Je monte le sucre au niveau quatre, j'attends que la machine inscrive "merci merci merci" sur l'écran, je réfléchis à pourquoi trois merci, cette machine n'a pas d'âme et on essaye de nous faire croire le contraire. je ne peux pas m'empêcher de prononcer "merci merci merci" dans ma tête, la dernière fois une fille a carrément lu à voix haute à ses copines "merci merci merci". Le verre est lourd de liquide, il ne faut pas le déloger de sa position verticale. Je le bois discrètement sur une longue tablette en aluminium, face à des affiches rouges et noires, dos à tout le monde, j'espère seulement que depuis deux semaines personne n'a souligné mon embarrassante solitude, toujours devoir tout justifier alors que je ne sais jamais pourquoi je suis là et pourquoi je fais ça. Cécilia avait raison, mais j'y reviendrai. La dernière fois un mec est venu arracher des annonces pour la location d'un studio d'enregistrement qui avaient le malheur d'être collées par-dessus les affiches d'un syndicat d'extrême gauche, il les arrachait à pleine main, feignant un énervement contenu.

Les tentatives de lien social par le biais de soirée et de week-end d'intégration nous paraissent trop programmés et vendus avec trop d'enthousiasme pour que l'on s'y fie, nous sommes de ceux qui n'avons jamais cru en tout cela.

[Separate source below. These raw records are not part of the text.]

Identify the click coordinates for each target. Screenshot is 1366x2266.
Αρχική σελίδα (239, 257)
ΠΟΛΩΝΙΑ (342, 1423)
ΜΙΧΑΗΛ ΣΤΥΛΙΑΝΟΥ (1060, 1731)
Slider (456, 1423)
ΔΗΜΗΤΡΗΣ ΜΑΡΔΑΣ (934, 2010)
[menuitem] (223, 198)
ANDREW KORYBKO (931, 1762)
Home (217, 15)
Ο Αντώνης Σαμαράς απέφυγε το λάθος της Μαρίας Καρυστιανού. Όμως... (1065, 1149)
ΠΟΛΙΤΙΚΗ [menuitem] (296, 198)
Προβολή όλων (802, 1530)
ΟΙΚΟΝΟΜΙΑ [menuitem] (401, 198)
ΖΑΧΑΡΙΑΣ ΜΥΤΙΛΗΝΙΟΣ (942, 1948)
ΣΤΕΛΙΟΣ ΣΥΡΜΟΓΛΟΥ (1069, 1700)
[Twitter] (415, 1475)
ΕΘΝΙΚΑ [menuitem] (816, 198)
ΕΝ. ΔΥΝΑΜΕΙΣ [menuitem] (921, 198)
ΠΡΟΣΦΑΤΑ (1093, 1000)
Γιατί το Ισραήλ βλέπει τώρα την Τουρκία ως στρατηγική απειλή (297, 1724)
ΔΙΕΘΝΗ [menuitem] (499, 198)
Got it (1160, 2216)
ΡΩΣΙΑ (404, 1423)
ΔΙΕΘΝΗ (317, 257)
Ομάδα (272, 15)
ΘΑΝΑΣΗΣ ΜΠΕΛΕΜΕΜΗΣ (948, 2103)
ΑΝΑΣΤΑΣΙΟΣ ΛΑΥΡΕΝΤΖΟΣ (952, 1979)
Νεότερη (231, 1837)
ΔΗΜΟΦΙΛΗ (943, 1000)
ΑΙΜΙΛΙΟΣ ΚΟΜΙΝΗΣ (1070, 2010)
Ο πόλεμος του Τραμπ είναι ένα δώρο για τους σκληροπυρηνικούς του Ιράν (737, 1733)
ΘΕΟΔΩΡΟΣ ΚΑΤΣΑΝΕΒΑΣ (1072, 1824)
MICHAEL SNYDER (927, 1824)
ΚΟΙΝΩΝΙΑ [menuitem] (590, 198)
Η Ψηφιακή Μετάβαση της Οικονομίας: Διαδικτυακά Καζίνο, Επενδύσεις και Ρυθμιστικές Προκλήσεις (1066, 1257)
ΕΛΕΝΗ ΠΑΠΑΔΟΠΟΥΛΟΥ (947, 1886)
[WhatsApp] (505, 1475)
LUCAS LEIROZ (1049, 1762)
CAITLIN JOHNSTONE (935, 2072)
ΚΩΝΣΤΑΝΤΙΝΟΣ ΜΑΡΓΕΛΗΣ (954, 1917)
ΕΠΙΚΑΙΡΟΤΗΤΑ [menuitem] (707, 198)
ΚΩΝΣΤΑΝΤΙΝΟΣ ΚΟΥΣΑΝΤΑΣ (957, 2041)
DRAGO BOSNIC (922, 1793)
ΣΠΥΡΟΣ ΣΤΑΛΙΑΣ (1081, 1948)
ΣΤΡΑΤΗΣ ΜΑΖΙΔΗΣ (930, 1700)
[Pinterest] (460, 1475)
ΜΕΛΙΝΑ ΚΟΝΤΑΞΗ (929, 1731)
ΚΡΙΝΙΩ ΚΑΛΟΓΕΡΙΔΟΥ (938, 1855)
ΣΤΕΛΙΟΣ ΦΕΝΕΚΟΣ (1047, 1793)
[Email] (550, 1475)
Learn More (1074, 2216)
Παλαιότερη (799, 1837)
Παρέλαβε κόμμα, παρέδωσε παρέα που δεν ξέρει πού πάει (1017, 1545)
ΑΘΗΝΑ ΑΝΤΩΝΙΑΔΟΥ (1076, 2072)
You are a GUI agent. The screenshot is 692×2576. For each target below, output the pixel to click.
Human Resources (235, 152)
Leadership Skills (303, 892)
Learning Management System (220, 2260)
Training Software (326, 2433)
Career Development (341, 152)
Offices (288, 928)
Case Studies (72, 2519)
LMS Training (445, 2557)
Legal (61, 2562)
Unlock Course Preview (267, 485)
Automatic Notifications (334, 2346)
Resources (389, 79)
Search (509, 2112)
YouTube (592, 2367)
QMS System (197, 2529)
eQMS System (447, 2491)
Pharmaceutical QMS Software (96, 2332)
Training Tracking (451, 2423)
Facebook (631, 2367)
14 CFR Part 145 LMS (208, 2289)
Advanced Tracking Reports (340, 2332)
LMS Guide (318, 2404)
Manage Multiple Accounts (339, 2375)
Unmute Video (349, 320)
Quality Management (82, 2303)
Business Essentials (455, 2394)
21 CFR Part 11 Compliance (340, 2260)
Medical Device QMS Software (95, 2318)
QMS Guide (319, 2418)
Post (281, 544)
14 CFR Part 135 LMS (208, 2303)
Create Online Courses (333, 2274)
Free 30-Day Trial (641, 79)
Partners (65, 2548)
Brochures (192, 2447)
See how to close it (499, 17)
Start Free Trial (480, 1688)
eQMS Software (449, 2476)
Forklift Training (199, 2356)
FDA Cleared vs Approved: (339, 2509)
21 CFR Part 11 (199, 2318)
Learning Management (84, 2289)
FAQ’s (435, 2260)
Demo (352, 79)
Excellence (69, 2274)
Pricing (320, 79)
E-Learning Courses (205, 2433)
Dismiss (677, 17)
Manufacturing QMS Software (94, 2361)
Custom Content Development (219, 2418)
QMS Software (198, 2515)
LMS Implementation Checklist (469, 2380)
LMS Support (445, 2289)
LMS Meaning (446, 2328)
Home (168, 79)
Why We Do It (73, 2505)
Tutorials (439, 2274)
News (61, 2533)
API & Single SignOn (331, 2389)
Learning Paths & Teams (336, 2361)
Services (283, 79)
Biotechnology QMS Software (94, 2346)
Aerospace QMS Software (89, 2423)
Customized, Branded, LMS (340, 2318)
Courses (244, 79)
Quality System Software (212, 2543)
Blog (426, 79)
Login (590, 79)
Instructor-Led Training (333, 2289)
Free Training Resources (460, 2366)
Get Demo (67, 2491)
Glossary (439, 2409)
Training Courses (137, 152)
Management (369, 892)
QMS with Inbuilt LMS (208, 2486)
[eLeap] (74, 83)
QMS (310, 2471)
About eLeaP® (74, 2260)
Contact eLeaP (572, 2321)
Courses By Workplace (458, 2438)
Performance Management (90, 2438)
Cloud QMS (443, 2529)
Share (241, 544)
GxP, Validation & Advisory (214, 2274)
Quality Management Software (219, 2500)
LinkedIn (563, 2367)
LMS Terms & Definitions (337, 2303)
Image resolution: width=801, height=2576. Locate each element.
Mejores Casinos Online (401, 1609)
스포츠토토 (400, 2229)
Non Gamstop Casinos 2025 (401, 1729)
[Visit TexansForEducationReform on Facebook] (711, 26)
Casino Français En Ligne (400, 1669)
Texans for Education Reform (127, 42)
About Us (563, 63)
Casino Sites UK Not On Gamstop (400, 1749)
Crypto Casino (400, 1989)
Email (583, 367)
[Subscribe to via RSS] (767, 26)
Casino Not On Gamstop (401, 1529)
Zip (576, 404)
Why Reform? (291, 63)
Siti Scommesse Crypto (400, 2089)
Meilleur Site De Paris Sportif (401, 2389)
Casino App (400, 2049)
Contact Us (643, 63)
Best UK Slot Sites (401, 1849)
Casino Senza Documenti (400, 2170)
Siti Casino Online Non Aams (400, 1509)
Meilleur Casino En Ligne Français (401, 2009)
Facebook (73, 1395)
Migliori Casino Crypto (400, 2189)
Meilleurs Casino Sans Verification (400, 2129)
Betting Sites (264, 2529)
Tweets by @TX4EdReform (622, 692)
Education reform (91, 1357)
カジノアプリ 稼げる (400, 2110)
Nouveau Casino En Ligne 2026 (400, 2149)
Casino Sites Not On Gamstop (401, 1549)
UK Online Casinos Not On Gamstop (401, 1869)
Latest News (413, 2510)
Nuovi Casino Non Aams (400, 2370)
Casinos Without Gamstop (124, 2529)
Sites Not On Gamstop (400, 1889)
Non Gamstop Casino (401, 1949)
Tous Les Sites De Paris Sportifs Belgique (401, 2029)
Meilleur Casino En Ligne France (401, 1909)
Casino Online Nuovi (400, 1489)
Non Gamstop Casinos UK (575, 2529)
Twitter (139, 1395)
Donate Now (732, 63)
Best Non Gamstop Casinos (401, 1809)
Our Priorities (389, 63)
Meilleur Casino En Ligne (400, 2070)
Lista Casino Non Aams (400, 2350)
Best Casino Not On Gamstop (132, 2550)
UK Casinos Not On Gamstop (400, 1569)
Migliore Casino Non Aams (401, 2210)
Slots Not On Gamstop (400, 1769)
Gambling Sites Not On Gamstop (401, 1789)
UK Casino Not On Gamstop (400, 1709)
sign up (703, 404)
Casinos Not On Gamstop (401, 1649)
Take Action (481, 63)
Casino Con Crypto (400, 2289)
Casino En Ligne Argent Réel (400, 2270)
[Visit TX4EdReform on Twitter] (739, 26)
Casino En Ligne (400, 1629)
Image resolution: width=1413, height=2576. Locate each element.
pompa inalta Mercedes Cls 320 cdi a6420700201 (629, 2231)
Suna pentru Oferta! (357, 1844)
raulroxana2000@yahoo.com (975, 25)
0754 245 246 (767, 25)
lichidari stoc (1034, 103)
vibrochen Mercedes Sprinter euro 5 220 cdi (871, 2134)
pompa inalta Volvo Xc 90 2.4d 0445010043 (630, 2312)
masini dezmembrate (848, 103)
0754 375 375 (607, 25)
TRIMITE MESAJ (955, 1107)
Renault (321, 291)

Je sais que les relations se nouent soit naturellement, sans précipitations et d'un commun accord, soit cela ne se fait jamais, j'ai trop conscience des étapes par lesquelles passent deux êtres humains avant de pouvoir se tutoyer et manger la bouche ouverte ensemble que je me sens incapable de repasser par là avec qui que ce soit: c'est dans ces moments-là qu'internet a facilité beaucoup de choses. je n'aime pas à être rappeler à la nécessité pour l'être humain de nouer des liens sociaux pour être content sinon équilibré, j'aime persister dans ma solitude, leur montrer à tous que je me débrouille et la plupart du temps c'est le cas, je me sens une heureuse observatrice : moins on parle plus on voit.

Mais même quand je parle à quelqu'un, à Karine qui a remarqué par l'appel que faisaient les chargés de TD que nous avions tout nos cours de philosophie en commun, "Murielle, c'est ça?" même quand je lui parle, c'est creux, surjoué, exécuté à contrecoeur. Deux gifles mentales. Tu as tout faux murielle, il faut changer les codes de la discussion, parlez comme dans les films, commencez in medias res comme nous apprennent les profs de français, que les gens aux alentours puissent vous entendre et vous trouver sensass', dire d'abord ce qu'on pense avant de dire ce que doit penser un étudiant : un étudiant est fatigué et à trop de travail, mettons nous d'accord. c'est à nous de réinventer le réel par la discussion et cela fait beaucoup trop longtemps que je n'ai pas bien discuté comme on prendrait un bon repas. Refaire intelligemment le monde, avec la brillance que suppose notre jeunesse, l'arrogance inhérente à la jeunesse, l'arrogance que je n'ai pas et qui m'impressionne chez certains. voilà ce qui manque, voilà ce qu'il faut faire. Le parcours est bien trop long, connaître les autres un peu plus en profondeur, c'est à dire dépasser la discussion sur les cours, le travail et la fatigue, cela suppose du temps que personne n'a plus et qu'on avait lors des récréations, condamnés à se trouver ordinaires les uns les autres, j'essaye de me dégoûter des autres faute de pouvoir leur parler un jour : c'est la bonne tactique.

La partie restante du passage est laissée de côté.